* **TEXT**

1. Job Registration Check
----------- Registering job: sample -----------
----------- Job registered successfully: sample-job -----------
During Spring Boot startup, the batch job 'sample-job' was successfully registered.
2. Batch Processing Execution
Started BatchApp in 0.456 seconds (process running for 0.616)
Running default command line with: []
Job: [SimpleJob: [name=sample-job]] launched with the following parameters: [{}]
Executing step: [processing-step]
----------- START ----------- Batch Processing -----------
--- Starting batch process ---
--- Batch process completed ---
Processing completed successfully
----------- END ----------- Batch Processing -----------
Step: [processing-step] executed in 3ms
Job: [SimpleJob: [name=sample-job]] completed with the following parameters: [{}] and the following status: [COMPLETED] in 9ms
Important Points from Logs:
- 'sample-job' executed and 'processing-step' started
- START and END markers clearly show processing boundaries
- Step completed successfully and job finished with COMPLETED status
- Application terminated normally
Skeleton Batch Summary
Advantages
- Complete batch process by just adding business logic
- Integration with schedulers like cron using generated JAR file
- High maintainability through simple structure
This skeleton code aims to contribute to more efficient batch development.
DB and CSV Batch Guide
Overview
This project includes two batch processes:
-
DB to CSV Export
- Exports database records to CSV format
- Customizable extraction conditions via startup arguments
- Works with default settings
-
CSV to DB Import
- Bulk imports CSV data into database
- Requires CSV file, so run export batch first
Local Database Setup
This batch uses a MySQL local database. Follow these steps for setup:
- Start MySQL Container
docker compose up -d
- Verify Setup
Connect to MySQL container and check sample data:
docker exec -it mysql-container mysql -u sampleuser -psamplepassword sampledb
Run sample query:
mysql>
SELECT *
FROM member
WHERE delete_flag = 0
AND type IN (1, 2, 3)

* **DIRECTIVE 1**
In the Spring Boot batch guide, how long did 'processing-step' take to execute?
* **DIRECTIVE 2**
Write the next part of the Spring Boot batch guide, picking up right after its last line.

* **DATA LINES**
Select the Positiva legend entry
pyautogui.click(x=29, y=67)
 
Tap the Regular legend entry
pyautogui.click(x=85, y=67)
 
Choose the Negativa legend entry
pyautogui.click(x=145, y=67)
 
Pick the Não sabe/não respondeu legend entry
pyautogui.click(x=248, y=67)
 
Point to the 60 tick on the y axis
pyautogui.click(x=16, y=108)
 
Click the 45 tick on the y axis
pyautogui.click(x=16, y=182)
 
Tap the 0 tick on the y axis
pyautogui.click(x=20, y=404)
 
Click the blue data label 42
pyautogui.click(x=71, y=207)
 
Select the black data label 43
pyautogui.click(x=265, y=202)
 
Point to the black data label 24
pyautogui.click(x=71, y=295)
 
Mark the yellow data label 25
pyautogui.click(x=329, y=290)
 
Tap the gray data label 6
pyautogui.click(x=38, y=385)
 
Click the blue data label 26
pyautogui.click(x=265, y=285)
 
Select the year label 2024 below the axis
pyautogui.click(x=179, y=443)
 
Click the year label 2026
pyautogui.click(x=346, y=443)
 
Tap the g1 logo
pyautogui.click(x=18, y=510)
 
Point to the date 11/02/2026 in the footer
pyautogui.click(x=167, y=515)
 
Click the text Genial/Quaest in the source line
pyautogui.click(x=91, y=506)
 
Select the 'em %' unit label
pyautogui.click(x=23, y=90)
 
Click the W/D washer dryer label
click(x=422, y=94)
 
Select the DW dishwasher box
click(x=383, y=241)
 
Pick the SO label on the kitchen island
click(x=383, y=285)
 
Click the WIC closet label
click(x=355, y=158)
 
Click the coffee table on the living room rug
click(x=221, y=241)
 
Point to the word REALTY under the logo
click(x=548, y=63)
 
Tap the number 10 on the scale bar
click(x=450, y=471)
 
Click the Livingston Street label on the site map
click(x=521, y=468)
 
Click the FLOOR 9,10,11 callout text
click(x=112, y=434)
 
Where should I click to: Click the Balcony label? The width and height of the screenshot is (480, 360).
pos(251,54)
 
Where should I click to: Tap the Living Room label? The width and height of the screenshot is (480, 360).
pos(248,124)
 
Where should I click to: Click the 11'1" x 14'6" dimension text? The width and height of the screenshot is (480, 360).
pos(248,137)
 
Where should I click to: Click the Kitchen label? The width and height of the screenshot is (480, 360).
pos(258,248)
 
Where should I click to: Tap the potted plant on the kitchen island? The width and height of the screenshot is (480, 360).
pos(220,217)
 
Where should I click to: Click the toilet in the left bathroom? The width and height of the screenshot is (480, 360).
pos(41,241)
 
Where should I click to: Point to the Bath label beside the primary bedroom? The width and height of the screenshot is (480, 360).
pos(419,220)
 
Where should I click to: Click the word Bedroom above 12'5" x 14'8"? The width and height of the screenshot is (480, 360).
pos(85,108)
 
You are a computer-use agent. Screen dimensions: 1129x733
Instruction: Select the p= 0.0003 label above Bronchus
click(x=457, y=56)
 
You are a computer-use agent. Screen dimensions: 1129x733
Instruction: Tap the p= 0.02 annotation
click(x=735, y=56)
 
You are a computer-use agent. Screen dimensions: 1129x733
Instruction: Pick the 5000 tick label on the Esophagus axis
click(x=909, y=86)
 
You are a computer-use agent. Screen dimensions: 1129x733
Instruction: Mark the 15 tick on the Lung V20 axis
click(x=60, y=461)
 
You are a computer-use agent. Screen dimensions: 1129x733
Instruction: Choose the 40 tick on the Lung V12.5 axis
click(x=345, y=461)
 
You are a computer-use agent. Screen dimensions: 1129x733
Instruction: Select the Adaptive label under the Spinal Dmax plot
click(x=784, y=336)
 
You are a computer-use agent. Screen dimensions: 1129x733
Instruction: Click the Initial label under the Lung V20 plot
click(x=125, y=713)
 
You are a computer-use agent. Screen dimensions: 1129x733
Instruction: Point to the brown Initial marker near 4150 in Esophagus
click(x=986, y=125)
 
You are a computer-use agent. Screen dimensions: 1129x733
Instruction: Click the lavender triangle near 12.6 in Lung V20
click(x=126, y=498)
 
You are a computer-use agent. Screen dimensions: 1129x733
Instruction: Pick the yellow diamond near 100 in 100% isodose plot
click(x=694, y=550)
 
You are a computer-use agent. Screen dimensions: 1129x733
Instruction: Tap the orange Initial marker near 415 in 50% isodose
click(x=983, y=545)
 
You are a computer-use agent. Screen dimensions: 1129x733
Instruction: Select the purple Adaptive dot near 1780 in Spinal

* **EXPECTED ANSWER 1**
3ms

* **EXPECTED ANSWER 2**
ORDER BY type ASC;
mysql> exit
Bye
Entity Class Auto-generation
After cloning the GitHub repository, you might encounter a "Entity class not found" error. This occurs because jOOQ needs to auto-generate Entity classes.
Running Auto-generation
Either command will generate Entity classes:
# Execute default task
cd dbAndCsvBatch/
../gradlew
# Or directly execute jOOQ generation
../gradlew generateJooq
The build.gradle is configured for immediate use without additional settings. Default task execution includes:
- Cleanup of build results
- Java code formatting (Google Java Format)
- Entity class auto-generation (jOOQ plugin)
- Compilation
- Static analysis and testing (JUnit, coverage, SpotBugs)
- Executable JAR generation
Generated Entity Classes
Check generated Entity classes with:
tree dbAndCsvBatch/build/generated-src
# If tree command is not installed:
ls -R dbAndCsvBatch/build/generated-src
Example output:
dbAndCsvBatch/build/generated-src/jooq
└── main
└── com
└── example
└── batch
└── jooq
├── DefaultCatalog.java
├── Keys.java
├── Sampledb.java
├── Tables.java
└── tables
├── Member.java
└── records
└── MemberRecord.java
Handling "Class Not Found" Errors
Your IDE might report Entity classes not found. Resolve this by either:
- Add generated-src/jooq to IDE's build path
- Copy classes from generated-src/jooq to dbAndCsvBatch/src/main/java
Production Environment Setup
Multi-database Configuration
This batch uses a dual database configuration:
-
H2 (In-memory Database)
- Used for Spring Batch management tables
- Resets when process ends
- Ideal for development and testing
-
MySQL (Business Logic Database)
- Used for actual business data processing
- Runs in Docker container
Configuration File (application-local.yml)
Spring Boot's configuration file defines two databases under spring.datasource.
The configuration file includes:
- Two database settings
- Profile suffixes (local and server)
- Runtime profile selection capability
The server profile is intended for your production MySQL server settings.
Data Source Configuration Class
Key Annotations
-
@Configuration
- Marks class as Spring configuration
- Spring manages beans defined here
-
@ConfigurationProperties
- Maps YAML settings to class properties
- Example: maps 'spring.datasource.mysqlmain'
-
@BatchDataSource
- Specifies data source for Spring Batch tables
- Applied to H2 database
-
@Primary
- Designates default data source
- Applied to MySQL data source
Job Class Guide
New Features Added
- Automatic Run ID Increment
.incrementer(new RunIdIncrementer())
- Automatically increments job execution number (run.id)
- Used for execution history management
- Listener Integration
.listener(listener)
- Add processing before and after job execution
- Useful for logging, email notifications, etc.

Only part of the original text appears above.